The following are excerpts from the interview with Munford, in which he talks about the basis of the black reparations movement and his belief that it is time for western civilization to pay the debt owed to African-Americans.
"In modern history, which for black people begins in 1441, we lost 100 million lives through violence inflicted by the slave trade. Thousands more were taken from their homes to enslavement in the western hemisphere, where they and succeeding generations worked their entire lives without payment for that work. What would be owed to us, using the true capitalist principle of the right of inheritance?
"The value of the accrued wages of Africans enslaved in the United States, plus interest, has been estimated at anywhere from $5 trillion to $10 trillion US. This debt does not count the other billions of dollars that may have been lost to blacks in the last 130 years through segregation and reduced job opportunities due to racial discrimination. Nor does it count the additional debts owed to the descendants of slavery in other countries - the West Indies, for example, where thousands were enslaved.
"One example of the impact of racial discrimination lies in the 10-to-one ratio between the home ownership assets of whites and blacks in the United States. The average equity in home real estate is $42,000 for whites and just over $4,000 for blacks. A contributing factor to this discrimination was the U.S. government's post-war policy that offered low-cost mortgages to whites to enable them to move from the inner cities to the suburbs, while those mortgages were denied blacks. Yet black people in the United States helped pay for those government subsidies through their taxes. We helped pay for the better schools built in the suburbs and the better teaching and resources enjoyed by white children.
"We feel the only way to acquire entrance to the future and build a social foundation that will enable us to enjoy the political and legal rights we have won is to initiate some form of reparations. It's time for western governments to ante up.
"We promote a massive fund for black education that will raise the educational level of black children to that of the white middle class.
"Since the Depression, black unemployment has averaged two to 2½ times the unemployment rate among whites. Reparations will help equalize employment opportunities through education and black ownership of meaningful black assets. "Part of the dream is access to credit to encourage black ownership of business ventures. We want 15 to 20 per cent of the black labour force to be able to find a job and build a career in a black-owned business. Currently, less than one per cent of the black labour force in the United States works for black-owned firms.
"Supporters of the reparations movement do not expect overnight success - Bill HR 40 has been voted down each year for nearly a decade - but we see this as a crisis that western civilization must address.

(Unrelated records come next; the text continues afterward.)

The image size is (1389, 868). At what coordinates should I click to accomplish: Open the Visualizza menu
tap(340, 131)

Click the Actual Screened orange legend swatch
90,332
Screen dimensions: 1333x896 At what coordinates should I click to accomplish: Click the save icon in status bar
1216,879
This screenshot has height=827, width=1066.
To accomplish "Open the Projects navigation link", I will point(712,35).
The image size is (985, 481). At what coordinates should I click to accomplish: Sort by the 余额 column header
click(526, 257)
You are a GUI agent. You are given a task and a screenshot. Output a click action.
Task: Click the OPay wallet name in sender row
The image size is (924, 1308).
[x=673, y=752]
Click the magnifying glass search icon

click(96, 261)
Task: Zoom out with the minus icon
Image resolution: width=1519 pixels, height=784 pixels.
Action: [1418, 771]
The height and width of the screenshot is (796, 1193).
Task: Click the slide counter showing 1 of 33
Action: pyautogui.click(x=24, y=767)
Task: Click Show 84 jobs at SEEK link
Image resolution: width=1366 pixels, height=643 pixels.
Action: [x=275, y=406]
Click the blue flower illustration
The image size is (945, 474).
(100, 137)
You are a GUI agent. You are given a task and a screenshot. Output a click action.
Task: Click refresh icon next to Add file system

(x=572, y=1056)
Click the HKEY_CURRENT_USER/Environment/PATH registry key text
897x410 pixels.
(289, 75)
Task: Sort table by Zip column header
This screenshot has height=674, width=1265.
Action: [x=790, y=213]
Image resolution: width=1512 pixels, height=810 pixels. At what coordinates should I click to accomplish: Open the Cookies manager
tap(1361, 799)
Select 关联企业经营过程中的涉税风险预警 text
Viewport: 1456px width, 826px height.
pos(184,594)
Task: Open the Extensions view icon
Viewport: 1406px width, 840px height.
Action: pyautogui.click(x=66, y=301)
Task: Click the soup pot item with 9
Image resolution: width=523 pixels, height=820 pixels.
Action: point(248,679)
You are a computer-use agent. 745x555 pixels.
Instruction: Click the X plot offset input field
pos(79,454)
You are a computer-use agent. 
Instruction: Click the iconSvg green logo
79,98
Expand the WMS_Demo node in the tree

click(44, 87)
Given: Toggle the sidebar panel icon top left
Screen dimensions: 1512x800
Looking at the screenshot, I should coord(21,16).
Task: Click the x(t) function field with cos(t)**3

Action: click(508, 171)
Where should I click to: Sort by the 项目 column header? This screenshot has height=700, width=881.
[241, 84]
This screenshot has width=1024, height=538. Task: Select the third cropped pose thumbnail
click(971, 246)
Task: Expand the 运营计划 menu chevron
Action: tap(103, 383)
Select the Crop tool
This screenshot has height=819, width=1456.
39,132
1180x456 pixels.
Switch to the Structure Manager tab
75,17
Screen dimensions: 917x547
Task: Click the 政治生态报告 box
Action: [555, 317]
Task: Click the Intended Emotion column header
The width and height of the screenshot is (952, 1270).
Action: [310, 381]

"Reparations would not be paid by individual white people, but by western governments, which have already set a precedent of using reparations to achieve some atonement for the atrocities of past governments. Some European countries have made reparations to the survivors of the five-year Jewish Holocaust. Both the United States and Canada have given an apology and payments to Japanese citizens who were interned during the Second World War, and both countries have provided compensation to native populations who were robbed of their land and their culture. But African-Americans have a 500-year-old debt that remains unpaid.
"The reparations movement is a worldwide movement. There is a reparations office in Nigeria, and the Organization of African Unity has gone on record as supporting reparation. There is a Pan-African movement, and voices are chiming in from Brazil. In Canada, there is growing interest among the country's predominantly African-Caribbean black community.
"The discussion surrounding reparations is different in every country where the black descendants of slaves live. The issue is far too complicated for an adequate representation here, but at its core is the belief among black people that our ancestors' debts are yet to be collected. And that payment of those debts would provide the resources needed to prepare African-Americans today for the demands of the future."